I believe that for every strategy you want to execute via EA planning you need all the BITS – business, information technology and solution architecture. Without the business architecture you are just doing IT architecture and risk technology for technology’s sake implementations. A well-defined business architecture is a prerequisite for developing a successful EA future state and defines how the business moves in response to strategic change. It also provides both the business and IT organisation with a better understanding of the business designs for the future that the technology must support.
I agree that as a profession EA struggles with the development of this critical piece (including most of the various frameworks and practitioners).

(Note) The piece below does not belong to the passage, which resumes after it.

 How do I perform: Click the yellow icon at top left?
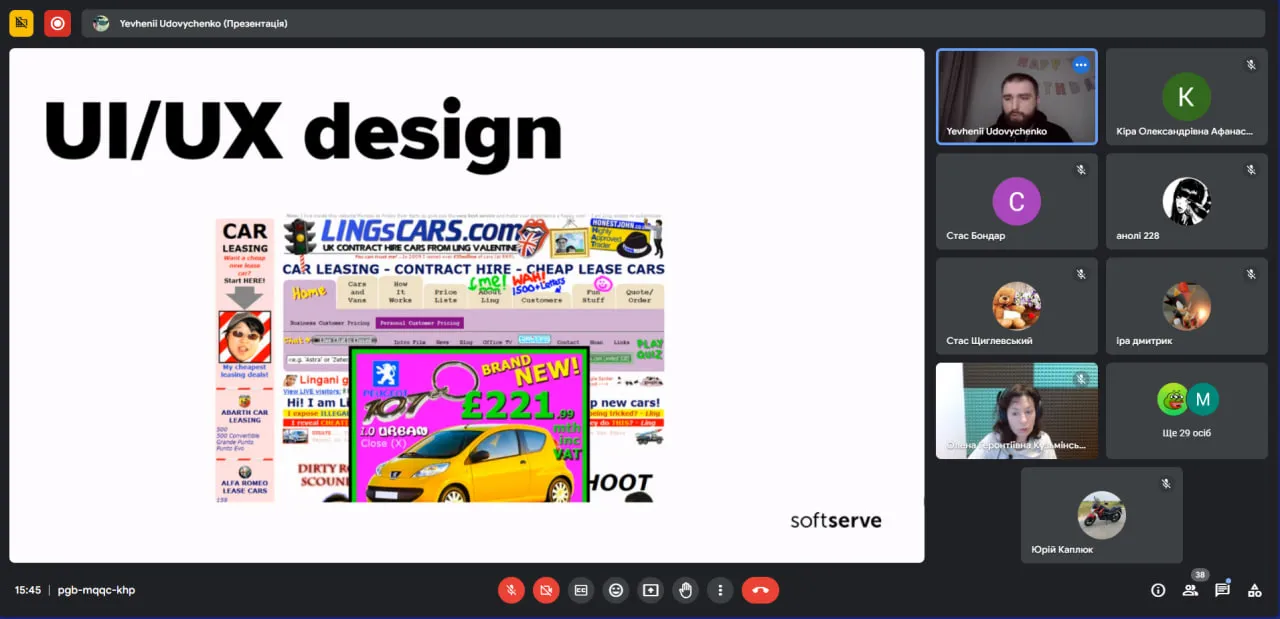pos(21,23)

Often this is due to a lack of understanding of the business, its relationship to IT strategic change and an inability to break down the perceived vastness of the business architecture into smaller, more easily delivered elements beyond process models. Most enterprise architects manage the technology architecture viewpoint by breaking it down into smaller pieces that enable them to understand, develop and manage the elements more effectively. Due to my time at Meta Group/Gartner, I think of the technology architecture elements as components, domains, patterns and services. Yet discussions of the business architecture treat business architecture as a complete entity, a whole unbreakable thing or small pieces of process (often viewed through a set of application goggles on (i.e. UML) rather than analysed with pure business understanding). These perspectives make it too large and complex to comprehend, let alone to start to develop in a just-enough-just-in-time approach or limit understanding of all the aspects that the business (not IT) needs to change.
To further complicate matters, many constituencies that impact the business architecture are often isolated from the EA team (as you discuss in your breeds of business architects Steve). Many other focus areas or people that act in the business architecture arena: business analysts, business process professionals, business managers, integration architects, risk and compliance professionals, HR professionals, etc. This is a considerably large group of players all trying to develop and manage elements of the business architecture and often isolated from each other.

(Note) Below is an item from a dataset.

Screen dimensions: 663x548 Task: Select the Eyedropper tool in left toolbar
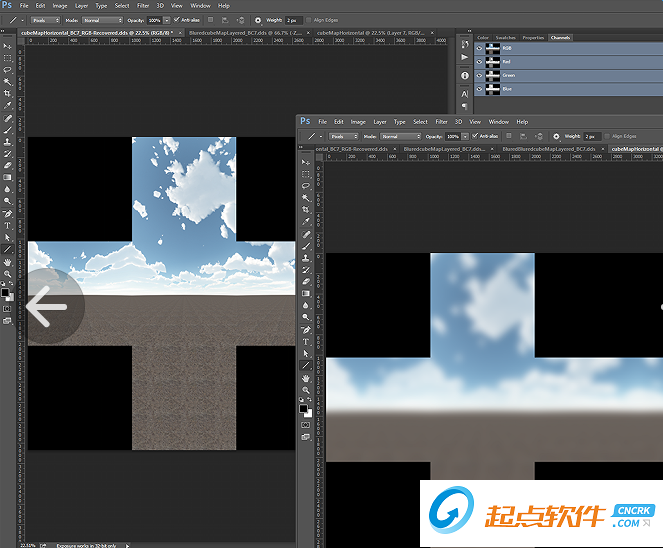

I like to think of business architecture like I do the technical architecture as:
- Components (bricks): define individual business processes (these may be broken down into sub-processes or tasks), people, business rules and assets. The level of detail will vary from org to org.

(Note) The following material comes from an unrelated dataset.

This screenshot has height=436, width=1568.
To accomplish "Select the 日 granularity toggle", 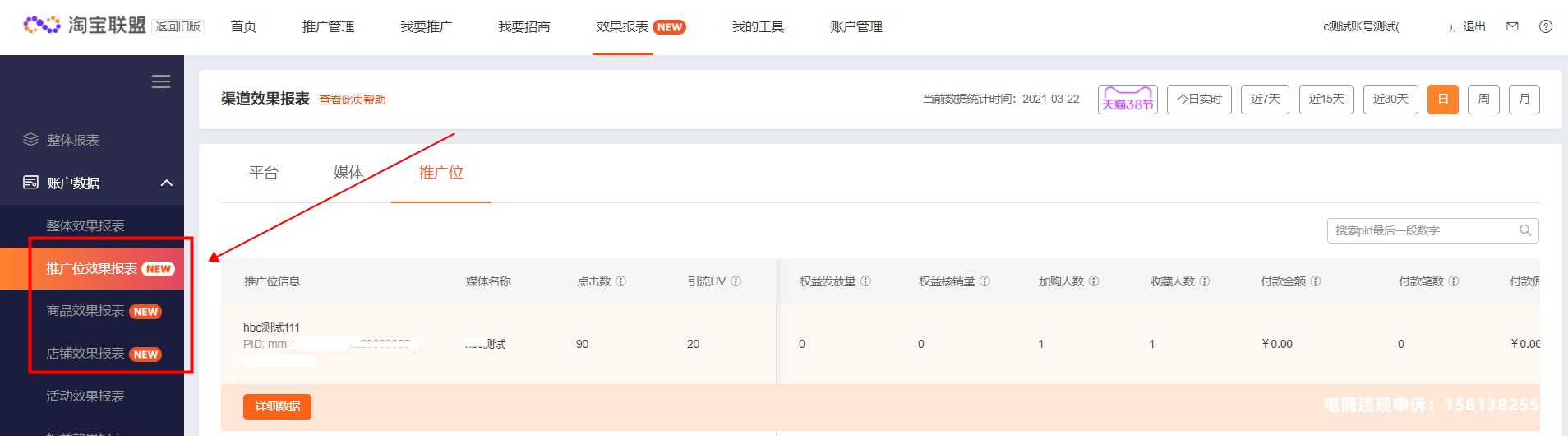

- Domains: group business process, people and assets that reflect functional view, business units, roles, geography, and organisational structure.
- Patterns: organise processes, people and assets into groups that reflect an end-to-end perspective: i.e. business operations, product lines, business events, organisational design, and business activity.
- Services: represent a set of processes, people and assets that are delivered as a single unit and reused in this exact format every time. For example, "create new employee" adds a person to payroll, phone lists, and security; assigns a role and places it within a functional structure; aligns performance management; and so on. These may relate to business events, goals and objectives, business activity, geography, and roles. Sets of services are used for fiscal management, human capital management and performance management.
(See Gartner research G00146461 Business Architecture Viewpoint: A Framework of
Patterns, Services, Domains and Components – this is archived now and has been replaced by research by Betsy Burton but it is still my view)
I have also seen people use Zachman very successfully to deliver business architecture – one client organised it this way – they relied heavily on the Zachman Framework for the managing constructs to the business architecture artefacts. The work products are itemised in a typical Zachman fashion:
• The how — business process model
• The why — business motivation model
• The what — information model
• The when — business event model
• The where — locations model
• The who — organisation and roles model
• The integration of all the above in a relationship model
I think TOGAF is off the mark with its use of UML and basically limiting itself to process models – you need more that that to describe how the business operates. FEA CRM takes a functional view – purely demonstrating what key business capabilities delivered by government.
Without business architecture you do not see a complete or holistic view of where change is required to execute strategy and risk filling holes with technology when it may be unnecessary. IT is just part of the operating fabric of the business and in modern organisations EA without comprehensive business architecture will become obsolete.